▸ What you are asked to do
Format each line of the records below as a Markdown table with the columns "No." and "Text": number the lines in order, omit blank lines, and leave out the pictures.

▸ Records supplied

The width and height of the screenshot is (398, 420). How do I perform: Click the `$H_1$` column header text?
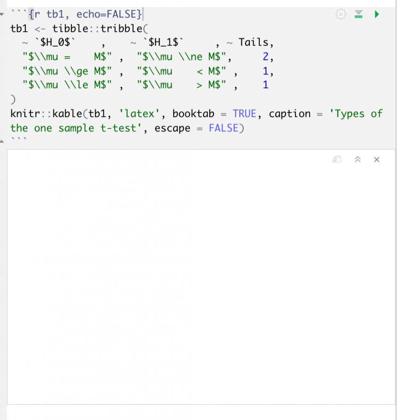coord(163,43)
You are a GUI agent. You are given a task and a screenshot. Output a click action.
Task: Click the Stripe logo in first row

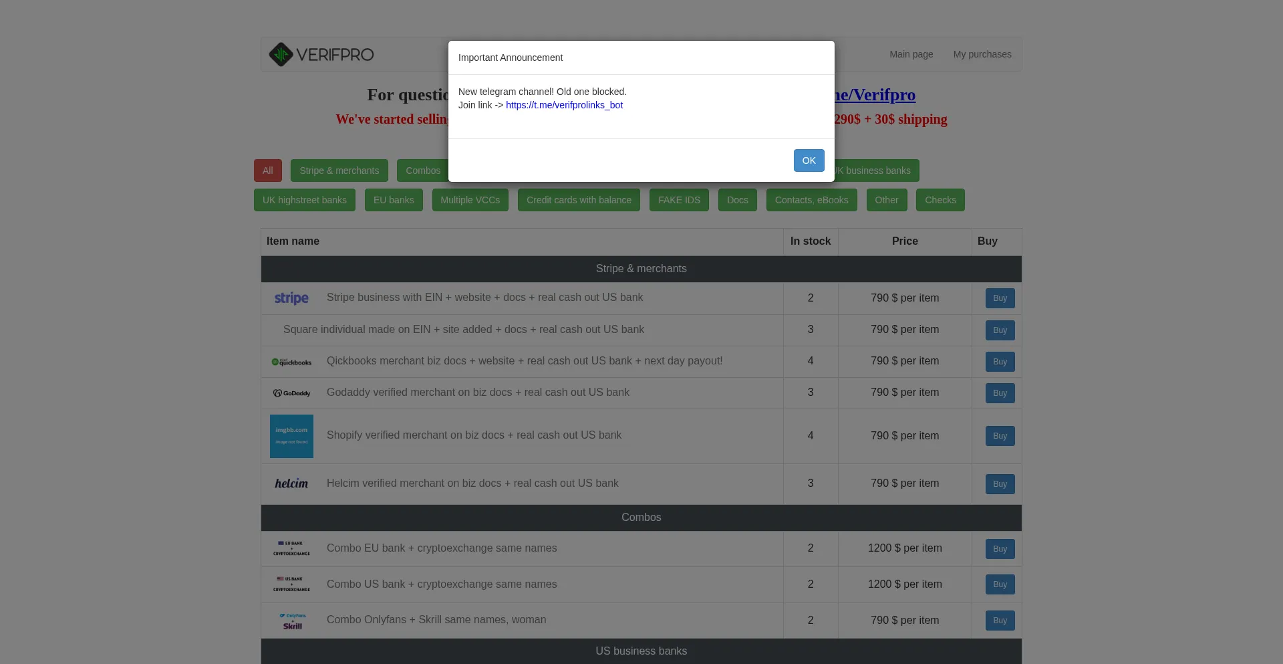click(291, 298)
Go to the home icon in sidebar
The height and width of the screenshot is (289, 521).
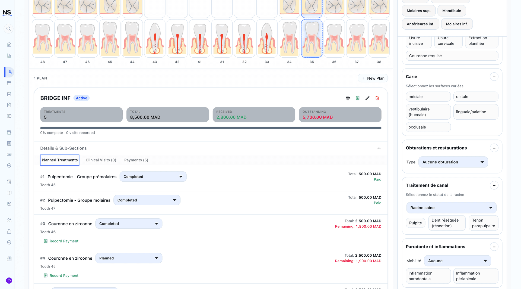point(9,45)
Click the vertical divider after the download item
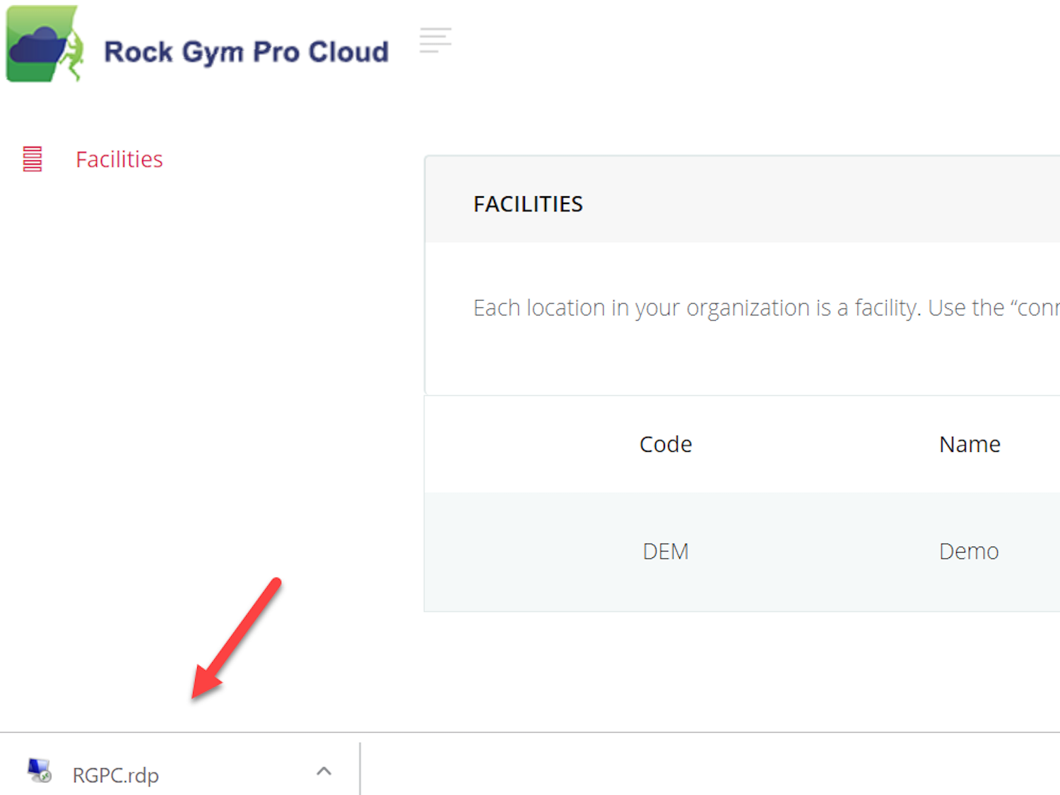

▸ Output below
| No. | Text |
|---|---|
| 1 | The width and height of the screenshot is (398, 420). How do I perform: Click the `$H_1$` column header text? |
| 2 | coord(163,43) |
| 3 | You are a GUI agent. You are given a task and a screenshot. Output a click action. |
| 4 | Task: Click the Stripe logo in first row |
| 5 | click(291, 298) |
| 6 | Go to the home icon in sidebar |
| 7 | The height and width of the screenshot is (289, 521). |
| 8 | point(9,45) |
| 9 | Click the vertical divider after the download item |